А Егор в это самое время делал свои дела в райгороде.
Перво-наперво он шикарно оделся.
Шел по улице небольшого деревянного городка, по деревянному тротуару, в новеньком костюме, при галстуке, в шляпе, руки в карманах.
Зашел на почту. Написал на телеграфном бланке адрес, сумму прописью и несколько слов привета. Подал бланк, облокотился возле окошечка и стал считать деньги.
— «Деньги передашь Губошлепу», — прочитала девушка в окошечке. — Губошлеп — это фамилия, что ли?
Егор секунду-две думал. И сказал:
— Совершенно верно, фамилия.
— А чего же вы пишете с маленькой буквы? Ну и фамилия!..
— Бывают похуже, — сказал Егор. — У нас в тресте один был — Пистонов.
Девушка подняла голову. Она была очень миленькая девушка, глазастенькая, с коротким тупым носиком.
— Ну и что?
— Ничего. Фамилия, мол, Пистонов. — Егор был серьезен. Он помнил, что он в шляпе.
— Ну, и… нормальная фамилия.
— Вообще-то нормальная, — согласился Егор. И вдруг забыл, что он в шляпе, улыбнулся. И обеспокоился. — Скажите, пожалуйста, — сунулся он в окошечко, — вот я приехал с золотых приисков, а у меня совершенно тут никаких знакомых…
— Ну и что? — не поняла девушка.
— У вас есть молодой человек? — прямо спросил Егор.
— А вам что? — Тупоносенькая вроде не очень удивилась, а даже оставила работу и смотрела на Егора.
— Я в том смысле, что не могли бы мы вместе совершить какое-нибудь уникальное турне по городу?
— Гражданин!.. — строго повысила голос девушка. — Вы не хамите тут! Вы деньги переводите? Вот и переводите.

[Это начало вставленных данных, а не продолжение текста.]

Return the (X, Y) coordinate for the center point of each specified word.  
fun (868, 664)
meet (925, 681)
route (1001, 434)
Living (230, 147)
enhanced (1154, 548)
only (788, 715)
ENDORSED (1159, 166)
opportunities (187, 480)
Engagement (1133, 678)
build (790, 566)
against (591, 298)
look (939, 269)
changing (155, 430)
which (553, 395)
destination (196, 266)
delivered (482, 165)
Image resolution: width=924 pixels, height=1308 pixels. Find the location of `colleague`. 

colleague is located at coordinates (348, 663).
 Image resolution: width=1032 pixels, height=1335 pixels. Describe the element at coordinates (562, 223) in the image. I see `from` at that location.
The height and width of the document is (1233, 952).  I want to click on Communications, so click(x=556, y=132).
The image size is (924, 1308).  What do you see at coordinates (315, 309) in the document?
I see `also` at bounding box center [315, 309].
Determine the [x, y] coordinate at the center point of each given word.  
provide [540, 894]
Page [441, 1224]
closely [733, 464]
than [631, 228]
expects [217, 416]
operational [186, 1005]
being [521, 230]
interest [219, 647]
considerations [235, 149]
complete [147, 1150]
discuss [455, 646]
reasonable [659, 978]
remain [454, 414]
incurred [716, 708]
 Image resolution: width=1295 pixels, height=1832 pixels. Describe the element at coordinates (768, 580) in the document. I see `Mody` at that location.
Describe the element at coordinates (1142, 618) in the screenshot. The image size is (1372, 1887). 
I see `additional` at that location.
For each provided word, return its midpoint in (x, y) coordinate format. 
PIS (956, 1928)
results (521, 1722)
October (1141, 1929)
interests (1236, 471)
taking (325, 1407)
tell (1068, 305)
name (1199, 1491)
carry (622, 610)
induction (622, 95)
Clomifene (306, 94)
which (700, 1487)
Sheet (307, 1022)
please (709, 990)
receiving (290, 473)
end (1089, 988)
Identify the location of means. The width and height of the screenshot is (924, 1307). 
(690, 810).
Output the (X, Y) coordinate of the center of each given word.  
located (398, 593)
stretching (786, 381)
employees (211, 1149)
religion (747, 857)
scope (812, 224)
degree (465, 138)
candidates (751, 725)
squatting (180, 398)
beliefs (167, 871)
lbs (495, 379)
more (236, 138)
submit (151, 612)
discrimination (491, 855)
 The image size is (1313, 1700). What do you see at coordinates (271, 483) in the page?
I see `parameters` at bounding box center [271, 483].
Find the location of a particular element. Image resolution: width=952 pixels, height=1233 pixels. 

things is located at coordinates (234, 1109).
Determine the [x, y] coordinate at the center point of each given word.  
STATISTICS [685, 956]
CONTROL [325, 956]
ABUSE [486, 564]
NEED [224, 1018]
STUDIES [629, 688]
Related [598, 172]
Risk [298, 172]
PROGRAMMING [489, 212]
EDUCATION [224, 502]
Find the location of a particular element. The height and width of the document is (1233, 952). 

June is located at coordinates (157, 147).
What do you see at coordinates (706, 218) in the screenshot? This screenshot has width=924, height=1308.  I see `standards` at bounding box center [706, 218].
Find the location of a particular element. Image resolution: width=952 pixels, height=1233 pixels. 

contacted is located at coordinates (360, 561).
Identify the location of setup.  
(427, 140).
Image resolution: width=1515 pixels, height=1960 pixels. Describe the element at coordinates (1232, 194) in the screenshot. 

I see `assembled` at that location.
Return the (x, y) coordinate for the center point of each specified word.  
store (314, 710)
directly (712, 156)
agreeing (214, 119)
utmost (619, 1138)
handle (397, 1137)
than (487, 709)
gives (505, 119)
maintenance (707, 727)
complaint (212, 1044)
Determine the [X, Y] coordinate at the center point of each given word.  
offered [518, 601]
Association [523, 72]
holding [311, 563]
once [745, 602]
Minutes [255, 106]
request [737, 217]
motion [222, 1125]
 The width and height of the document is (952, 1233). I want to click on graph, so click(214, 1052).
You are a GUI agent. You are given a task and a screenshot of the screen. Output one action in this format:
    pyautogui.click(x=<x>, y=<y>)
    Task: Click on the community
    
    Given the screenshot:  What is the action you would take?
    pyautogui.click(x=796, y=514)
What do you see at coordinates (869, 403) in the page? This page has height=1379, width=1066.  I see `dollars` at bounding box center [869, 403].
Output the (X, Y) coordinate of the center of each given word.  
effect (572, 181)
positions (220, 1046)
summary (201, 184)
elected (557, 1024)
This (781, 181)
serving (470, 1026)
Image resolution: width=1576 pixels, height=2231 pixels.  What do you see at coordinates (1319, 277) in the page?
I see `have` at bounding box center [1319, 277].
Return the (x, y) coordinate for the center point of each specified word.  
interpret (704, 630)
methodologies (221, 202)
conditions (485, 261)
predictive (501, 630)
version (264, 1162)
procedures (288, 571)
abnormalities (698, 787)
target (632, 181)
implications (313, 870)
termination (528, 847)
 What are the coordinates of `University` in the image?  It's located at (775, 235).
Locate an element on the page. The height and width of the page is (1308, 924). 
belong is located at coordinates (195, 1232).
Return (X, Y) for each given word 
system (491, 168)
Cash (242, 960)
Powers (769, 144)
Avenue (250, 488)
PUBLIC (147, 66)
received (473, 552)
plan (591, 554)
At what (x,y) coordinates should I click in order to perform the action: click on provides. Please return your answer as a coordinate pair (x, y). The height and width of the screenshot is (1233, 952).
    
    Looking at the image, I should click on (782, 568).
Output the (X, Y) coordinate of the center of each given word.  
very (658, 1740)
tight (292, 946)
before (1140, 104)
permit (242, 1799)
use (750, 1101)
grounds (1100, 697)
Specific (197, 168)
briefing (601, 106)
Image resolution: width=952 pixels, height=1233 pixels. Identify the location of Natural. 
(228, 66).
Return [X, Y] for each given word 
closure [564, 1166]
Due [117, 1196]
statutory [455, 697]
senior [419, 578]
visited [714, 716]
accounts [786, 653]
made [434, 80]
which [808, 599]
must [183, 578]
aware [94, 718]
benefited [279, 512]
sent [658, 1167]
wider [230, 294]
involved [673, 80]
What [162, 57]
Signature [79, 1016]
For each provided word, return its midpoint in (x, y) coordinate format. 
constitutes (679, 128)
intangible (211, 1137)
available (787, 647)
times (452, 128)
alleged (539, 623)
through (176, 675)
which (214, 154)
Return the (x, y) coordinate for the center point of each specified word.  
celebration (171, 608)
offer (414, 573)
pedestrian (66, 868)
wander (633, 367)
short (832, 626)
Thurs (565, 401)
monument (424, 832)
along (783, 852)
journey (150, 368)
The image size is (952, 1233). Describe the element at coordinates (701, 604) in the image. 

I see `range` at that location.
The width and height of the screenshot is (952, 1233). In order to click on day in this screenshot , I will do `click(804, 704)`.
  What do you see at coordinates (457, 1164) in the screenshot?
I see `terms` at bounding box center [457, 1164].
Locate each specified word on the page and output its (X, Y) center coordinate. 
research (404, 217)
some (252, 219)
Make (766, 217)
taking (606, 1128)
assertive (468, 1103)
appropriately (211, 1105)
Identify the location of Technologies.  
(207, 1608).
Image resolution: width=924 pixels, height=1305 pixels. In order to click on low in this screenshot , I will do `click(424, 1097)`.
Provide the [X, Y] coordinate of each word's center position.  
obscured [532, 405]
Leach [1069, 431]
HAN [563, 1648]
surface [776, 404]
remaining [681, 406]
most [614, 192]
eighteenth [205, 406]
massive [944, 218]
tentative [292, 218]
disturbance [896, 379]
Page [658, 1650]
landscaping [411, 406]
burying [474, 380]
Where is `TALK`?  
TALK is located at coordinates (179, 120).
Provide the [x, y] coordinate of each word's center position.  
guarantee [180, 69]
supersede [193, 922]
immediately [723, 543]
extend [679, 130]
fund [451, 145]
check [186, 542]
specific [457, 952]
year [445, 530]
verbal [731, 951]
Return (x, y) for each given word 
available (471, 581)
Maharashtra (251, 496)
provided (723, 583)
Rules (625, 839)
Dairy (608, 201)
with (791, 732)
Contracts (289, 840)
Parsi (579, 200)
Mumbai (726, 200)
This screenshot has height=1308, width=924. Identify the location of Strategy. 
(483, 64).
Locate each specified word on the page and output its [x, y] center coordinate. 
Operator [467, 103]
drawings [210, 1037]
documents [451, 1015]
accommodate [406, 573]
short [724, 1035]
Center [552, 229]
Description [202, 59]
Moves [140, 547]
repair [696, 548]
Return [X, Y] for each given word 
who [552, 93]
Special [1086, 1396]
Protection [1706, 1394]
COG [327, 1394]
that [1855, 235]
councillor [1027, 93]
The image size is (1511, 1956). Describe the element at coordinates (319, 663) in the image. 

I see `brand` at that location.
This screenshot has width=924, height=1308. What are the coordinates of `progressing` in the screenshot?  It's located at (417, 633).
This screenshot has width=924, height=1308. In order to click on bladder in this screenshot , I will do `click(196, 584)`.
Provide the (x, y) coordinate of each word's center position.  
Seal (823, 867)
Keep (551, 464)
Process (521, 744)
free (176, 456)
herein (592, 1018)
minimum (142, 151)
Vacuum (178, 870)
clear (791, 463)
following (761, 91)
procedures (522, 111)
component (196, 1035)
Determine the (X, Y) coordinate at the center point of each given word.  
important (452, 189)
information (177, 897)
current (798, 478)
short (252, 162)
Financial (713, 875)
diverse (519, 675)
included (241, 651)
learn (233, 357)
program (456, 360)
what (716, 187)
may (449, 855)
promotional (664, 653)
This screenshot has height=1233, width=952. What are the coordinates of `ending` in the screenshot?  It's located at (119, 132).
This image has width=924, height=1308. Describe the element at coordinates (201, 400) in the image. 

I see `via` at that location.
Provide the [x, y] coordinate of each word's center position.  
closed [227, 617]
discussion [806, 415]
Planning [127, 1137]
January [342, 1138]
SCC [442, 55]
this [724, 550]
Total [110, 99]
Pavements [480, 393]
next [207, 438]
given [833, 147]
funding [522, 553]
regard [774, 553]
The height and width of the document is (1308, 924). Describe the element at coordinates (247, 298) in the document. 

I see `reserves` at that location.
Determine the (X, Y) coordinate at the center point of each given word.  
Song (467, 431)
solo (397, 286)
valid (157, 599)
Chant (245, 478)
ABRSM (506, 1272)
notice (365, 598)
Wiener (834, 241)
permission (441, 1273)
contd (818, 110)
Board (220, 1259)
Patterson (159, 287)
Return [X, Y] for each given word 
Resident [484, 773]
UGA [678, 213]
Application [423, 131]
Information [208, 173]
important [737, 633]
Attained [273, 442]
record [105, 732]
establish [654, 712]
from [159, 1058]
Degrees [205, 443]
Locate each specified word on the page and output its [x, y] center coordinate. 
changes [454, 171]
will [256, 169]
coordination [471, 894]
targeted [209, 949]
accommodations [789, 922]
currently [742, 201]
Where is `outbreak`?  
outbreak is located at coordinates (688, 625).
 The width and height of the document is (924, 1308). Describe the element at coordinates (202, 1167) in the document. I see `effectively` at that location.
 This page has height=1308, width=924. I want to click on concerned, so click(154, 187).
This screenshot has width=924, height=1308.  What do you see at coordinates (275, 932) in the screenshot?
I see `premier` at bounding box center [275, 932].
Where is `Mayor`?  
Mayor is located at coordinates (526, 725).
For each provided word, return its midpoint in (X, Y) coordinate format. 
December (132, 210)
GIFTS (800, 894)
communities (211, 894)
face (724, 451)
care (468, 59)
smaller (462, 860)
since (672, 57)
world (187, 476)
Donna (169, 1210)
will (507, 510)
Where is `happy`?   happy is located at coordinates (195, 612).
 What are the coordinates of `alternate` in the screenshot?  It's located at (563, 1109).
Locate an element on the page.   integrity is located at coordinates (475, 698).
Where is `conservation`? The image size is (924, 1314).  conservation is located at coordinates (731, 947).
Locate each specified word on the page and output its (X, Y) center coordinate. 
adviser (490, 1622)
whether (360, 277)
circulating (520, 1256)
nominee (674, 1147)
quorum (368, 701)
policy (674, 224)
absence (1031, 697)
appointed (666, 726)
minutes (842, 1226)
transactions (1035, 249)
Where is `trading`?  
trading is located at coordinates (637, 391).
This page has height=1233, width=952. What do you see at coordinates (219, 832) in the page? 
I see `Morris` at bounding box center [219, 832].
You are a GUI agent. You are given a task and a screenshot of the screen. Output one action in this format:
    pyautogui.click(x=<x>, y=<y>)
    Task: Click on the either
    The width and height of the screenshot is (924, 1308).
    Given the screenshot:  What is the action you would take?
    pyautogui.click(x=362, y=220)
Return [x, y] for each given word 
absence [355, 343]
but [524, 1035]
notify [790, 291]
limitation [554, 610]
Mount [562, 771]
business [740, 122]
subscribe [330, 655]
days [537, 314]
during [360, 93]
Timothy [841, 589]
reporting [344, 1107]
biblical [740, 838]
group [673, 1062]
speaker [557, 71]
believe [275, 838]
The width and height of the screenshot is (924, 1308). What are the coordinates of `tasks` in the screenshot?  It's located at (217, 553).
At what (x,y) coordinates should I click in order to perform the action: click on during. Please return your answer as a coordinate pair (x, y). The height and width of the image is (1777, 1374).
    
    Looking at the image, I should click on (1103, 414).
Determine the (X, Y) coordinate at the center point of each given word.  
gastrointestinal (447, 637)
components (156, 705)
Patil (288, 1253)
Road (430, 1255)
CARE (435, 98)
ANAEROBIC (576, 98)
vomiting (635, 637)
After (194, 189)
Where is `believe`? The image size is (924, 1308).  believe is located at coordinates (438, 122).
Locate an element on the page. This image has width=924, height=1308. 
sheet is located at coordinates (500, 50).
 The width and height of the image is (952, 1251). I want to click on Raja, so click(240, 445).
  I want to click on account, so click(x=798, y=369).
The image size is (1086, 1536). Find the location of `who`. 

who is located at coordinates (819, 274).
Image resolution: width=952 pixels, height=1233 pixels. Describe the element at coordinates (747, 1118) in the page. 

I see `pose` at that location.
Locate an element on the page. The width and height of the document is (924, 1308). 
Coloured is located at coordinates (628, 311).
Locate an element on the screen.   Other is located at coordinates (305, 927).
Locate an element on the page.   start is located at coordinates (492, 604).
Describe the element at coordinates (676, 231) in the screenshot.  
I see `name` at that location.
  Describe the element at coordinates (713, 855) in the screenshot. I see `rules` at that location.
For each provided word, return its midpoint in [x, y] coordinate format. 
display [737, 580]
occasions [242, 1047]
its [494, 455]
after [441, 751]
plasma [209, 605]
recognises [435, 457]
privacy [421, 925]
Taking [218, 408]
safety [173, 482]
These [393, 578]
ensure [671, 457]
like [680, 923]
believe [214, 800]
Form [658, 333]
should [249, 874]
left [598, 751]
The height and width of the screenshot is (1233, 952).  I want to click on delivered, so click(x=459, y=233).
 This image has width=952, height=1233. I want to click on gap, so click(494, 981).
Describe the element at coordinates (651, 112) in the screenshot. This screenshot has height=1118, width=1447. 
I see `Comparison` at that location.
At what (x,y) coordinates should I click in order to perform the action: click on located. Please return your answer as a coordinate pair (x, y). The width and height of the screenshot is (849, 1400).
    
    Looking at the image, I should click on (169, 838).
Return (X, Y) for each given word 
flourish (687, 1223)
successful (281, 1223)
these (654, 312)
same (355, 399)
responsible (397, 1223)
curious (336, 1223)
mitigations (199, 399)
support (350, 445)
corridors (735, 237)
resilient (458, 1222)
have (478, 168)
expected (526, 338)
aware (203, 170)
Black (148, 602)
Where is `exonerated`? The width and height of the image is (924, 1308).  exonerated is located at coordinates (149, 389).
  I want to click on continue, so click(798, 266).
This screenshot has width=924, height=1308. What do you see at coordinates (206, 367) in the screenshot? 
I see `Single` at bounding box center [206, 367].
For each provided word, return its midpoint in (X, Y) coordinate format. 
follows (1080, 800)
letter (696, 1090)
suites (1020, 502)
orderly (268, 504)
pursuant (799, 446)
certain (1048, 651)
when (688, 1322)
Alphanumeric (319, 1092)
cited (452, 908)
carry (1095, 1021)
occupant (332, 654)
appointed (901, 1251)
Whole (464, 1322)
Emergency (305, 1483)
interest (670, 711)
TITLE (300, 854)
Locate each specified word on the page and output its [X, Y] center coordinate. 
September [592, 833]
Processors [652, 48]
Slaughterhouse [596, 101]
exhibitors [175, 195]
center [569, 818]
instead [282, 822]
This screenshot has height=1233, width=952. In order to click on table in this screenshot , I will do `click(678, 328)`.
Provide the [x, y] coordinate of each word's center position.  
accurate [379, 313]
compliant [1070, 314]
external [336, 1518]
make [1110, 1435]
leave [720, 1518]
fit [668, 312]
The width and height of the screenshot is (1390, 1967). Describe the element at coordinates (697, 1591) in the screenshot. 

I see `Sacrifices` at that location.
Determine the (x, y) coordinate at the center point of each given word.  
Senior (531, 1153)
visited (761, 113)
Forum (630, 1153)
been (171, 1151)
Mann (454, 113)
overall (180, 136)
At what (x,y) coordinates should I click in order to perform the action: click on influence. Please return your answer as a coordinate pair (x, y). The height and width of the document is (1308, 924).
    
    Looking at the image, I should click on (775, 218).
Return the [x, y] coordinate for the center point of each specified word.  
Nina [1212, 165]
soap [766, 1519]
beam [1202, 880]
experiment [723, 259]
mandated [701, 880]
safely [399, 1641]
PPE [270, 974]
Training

Егор вылез из окошечка. Он обиделся. Зачем же надо было оставлять работу и смотреть ласково? Егор так только и понимал теперь: девушка, прежде чем зарычать, смотрела на него ласково. К чему, спрашивается, эти разные штучки-дрючки?
— И сразу на арапа берут! — негромко возмутился он. — «Гражданин!..» Какой я вам гражданин? Я вам — товарищ и даже друг и брат.